Adnan, dal Pakistan all’Italia cercando una vita migliore

barca migranti lampedusa foto flikr Carlo Alfredo Clerici CC BY 2.0

Il cimitero delle barche dei migranti a Lampedusa. Foto di Carlo Alfredo Clerici – CC BY 2.0

Bologna, 29 ago. – Sarà rimpatriato domenica il corpo di Adnan Anwar, 23 enne morto mercoledì scorso dopo aver perso il controllo della sua bicicletta nella discesa di via dell’Osservanza. Tornerà dai suoi genitori, che aveva lasciato appena maggiorenne, diecimila chilometri e cinque anni fa, in Pakistan. A dargli l’ultimo saluto in Italia i suoi compagni di villa Aldini, come lui richiedenti asilo e come lui ospitati nella struttura di accoglienza bolognese, lo zio, da tempo residente in Italia, gli operatori sociali che lo hanno conosciuto, la comunità pakistana di Bologna e Bianca Lubreto, dirigente della Prefettura. Non c’era invece il 31 enne che mercoledì era con lui in bici e che è fortunatamente riuscito a salvarsi. Per lui un braccio rotto, qualche piccola ferita, e un’esperienza che lo ha traumatizzato. Dopo l’iniziale ricovero all’ospedale Maggiore dovrà passare periodo di convalescenza a Villa Chiara, a Casalecchio. “Come sta Adnan? Come sta il mio amico?”, continua a chiedere agli operatori che vanno a trovarlo, incapace di accettare la morte del compagno.

Adnan era arrivato a Bologna nell’ottobre 2014. Scappava da quell’inferno che è diventata la Libia in preda alla guerra civile. Aveva deciso di tentare la traversata del Mediterraneo sui barconi, e alla fine, dopo lo sbarco, era stato spedito a sotto le Due Torri. Qualche settimana al centro di smistamento di via Mattei e poi Villa Aldini, dove attendere il riconoscimento della domanda di asilo. Al contrario di migranti di altre nazionalità, Adnan aveva da subito potuto contare sulla rete di relazioni che la comunità pakistana ha saputo creare in città. Nelle ultime settimane aveva anche trovato un lavoretto in un negozio. Poco forse, giusto qualche ora al giorno per dare un mano, comunque un modo per iniziare a progettare la sua nuova vita a Bologna, vicino alla famiglia dello zio, arrivato in Italia anni fa e residente a Prato. Adnan stava anche studiando l’italiano e aveva frequentato alcuni corsi. “Lo conoscevamo bene. Con lui parlavamo un mix di inglese, italiano e quando c’erano i mediatori anche arabo”, racconta Sara Macchioni, coordinatrice operativa di Villa Aldini per Mondo Donna, associazione che assieme alla cooperativa Lai Momo e al consorzio L’Arcolaio si occupa della gestione della struttura.

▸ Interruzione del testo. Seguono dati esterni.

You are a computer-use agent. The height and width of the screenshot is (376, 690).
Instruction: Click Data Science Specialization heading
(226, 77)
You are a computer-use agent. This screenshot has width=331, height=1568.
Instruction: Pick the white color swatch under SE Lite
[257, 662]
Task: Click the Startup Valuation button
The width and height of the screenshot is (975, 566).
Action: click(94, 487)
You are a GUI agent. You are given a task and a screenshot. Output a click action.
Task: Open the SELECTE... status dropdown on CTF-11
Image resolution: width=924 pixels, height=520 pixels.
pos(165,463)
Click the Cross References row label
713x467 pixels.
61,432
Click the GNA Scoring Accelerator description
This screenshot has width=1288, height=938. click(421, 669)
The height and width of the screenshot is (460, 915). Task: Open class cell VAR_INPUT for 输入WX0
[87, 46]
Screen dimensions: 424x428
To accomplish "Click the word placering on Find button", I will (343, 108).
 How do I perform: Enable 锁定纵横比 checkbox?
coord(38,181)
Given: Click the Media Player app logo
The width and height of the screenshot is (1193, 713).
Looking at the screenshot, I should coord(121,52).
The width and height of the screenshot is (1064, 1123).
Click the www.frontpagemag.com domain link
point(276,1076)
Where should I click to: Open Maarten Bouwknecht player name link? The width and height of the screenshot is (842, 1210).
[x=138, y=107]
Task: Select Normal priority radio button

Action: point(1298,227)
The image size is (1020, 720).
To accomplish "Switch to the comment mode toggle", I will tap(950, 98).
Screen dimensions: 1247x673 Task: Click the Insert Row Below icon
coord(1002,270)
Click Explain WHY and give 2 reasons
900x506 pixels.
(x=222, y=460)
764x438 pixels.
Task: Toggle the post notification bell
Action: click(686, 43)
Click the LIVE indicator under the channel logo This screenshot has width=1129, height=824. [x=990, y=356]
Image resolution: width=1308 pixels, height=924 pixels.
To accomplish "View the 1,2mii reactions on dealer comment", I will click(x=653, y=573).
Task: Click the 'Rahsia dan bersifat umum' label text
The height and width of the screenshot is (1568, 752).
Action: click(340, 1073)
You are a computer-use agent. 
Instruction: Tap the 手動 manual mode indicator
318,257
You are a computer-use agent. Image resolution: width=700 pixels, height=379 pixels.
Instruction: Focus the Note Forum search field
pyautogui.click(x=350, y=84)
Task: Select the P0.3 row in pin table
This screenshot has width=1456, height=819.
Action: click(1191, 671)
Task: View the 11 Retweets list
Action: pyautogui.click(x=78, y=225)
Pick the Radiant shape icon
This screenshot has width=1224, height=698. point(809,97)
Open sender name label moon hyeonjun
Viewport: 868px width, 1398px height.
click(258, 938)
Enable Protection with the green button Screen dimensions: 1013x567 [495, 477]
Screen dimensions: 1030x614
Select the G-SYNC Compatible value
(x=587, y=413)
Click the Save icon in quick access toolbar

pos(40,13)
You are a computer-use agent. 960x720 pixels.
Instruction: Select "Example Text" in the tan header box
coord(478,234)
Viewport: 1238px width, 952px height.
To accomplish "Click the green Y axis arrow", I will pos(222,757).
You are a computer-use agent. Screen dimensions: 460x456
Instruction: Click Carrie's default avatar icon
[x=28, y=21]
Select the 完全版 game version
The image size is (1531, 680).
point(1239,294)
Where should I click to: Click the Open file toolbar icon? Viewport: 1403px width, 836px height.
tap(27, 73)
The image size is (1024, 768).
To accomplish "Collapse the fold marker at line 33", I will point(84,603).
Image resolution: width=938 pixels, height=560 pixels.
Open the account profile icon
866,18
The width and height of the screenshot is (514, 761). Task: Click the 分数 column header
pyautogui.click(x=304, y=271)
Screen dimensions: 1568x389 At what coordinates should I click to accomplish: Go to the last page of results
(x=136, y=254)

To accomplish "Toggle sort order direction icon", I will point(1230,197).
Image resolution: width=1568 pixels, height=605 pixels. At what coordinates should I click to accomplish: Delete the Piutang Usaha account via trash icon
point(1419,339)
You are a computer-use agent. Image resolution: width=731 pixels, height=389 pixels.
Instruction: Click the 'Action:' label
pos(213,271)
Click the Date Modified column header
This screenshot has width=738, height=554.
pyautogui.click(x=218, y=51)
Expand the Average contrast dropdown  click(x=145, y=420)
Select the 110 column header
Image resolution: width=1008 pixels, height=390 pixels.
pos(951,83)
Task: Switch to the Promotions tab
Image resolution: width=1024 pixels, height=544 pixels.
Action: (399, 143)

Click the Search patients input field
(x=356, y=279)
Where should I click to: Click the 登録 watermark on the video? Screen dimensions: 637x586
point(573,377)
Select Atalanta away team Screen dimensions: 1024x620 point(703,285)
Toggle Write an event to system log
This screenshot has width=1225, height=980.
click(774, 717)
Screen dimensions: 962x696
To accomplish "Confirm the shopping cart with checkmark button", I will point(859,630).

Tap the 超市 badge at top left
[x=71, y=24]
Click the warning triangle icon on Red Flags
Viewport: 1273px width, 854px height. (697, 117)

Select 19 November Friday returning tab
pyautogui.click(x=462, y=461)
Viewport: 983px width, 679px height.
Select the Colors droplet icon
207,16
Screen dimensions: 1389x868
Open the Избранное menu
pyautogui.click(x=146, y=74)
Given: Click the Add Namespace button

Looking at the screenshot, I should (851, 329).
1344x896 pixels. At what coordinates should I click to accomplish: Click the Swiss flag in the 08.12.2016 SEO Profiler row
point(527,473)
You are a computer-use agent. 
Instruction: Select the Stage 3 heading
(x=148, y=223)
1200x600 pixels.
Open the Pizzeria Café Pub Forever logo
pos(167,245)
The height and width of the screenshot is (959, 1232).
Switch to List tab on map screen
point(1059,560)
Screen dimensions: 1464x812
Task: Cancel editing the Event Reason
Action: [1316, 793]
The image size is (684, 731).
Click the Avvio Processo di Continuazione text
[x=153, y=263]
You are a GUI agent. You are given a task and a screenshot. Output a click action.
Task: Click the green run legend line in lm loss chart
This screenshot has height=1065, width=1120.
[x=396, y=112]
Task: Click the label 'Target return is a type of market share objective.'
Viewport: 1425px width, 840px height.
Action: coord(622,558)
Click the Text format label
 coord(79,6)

A Sara e agli altri operatori Adnan aveva raccontato del suo viaggio, quando appena maggiorenne, nel 2010, decise di lasciare il Pakistan per cercare fortuna in Libia. L’intervento militare a guida Nato sarebbe arrivato solo un anno dopo e il paese di Gheddafi, ricco e con tante opportunità di lavoro, era ancora la meta a cui molto guardavano per cercare fortuna. Adnan non aveva deciso da solo. La sua partenza era stata benedetta da tutta la famiglia. “Sappiamo che all’epoca i genitori hanno meditato molto sulla questione, ma alla fine diedero il via libera, era il figlio più grande e il più responsabile”. Una storia che somiglia tanto a quelle italiane di un secolo fa, quando dietro al progetto migratorio di un ragazzo siciliano, o veneto, c’erano le speranze di tutti coloro che rimanevano a casa. Per Adnan è successo lo stesso. Il lavoro in Libia serviva anche a mantenere i genitori, in difficilissime condizioni economiche anche perché il padre aveva perso un braccio a causa di un incidente sul lavoro. In Libia c’è rimasto finché possibile, poi l’Italia e Bologna. Gli operatori che lo hanno conosciuto lo ricordano come un ragazzo solare e collaborativo, che cercava solo una vita migliore.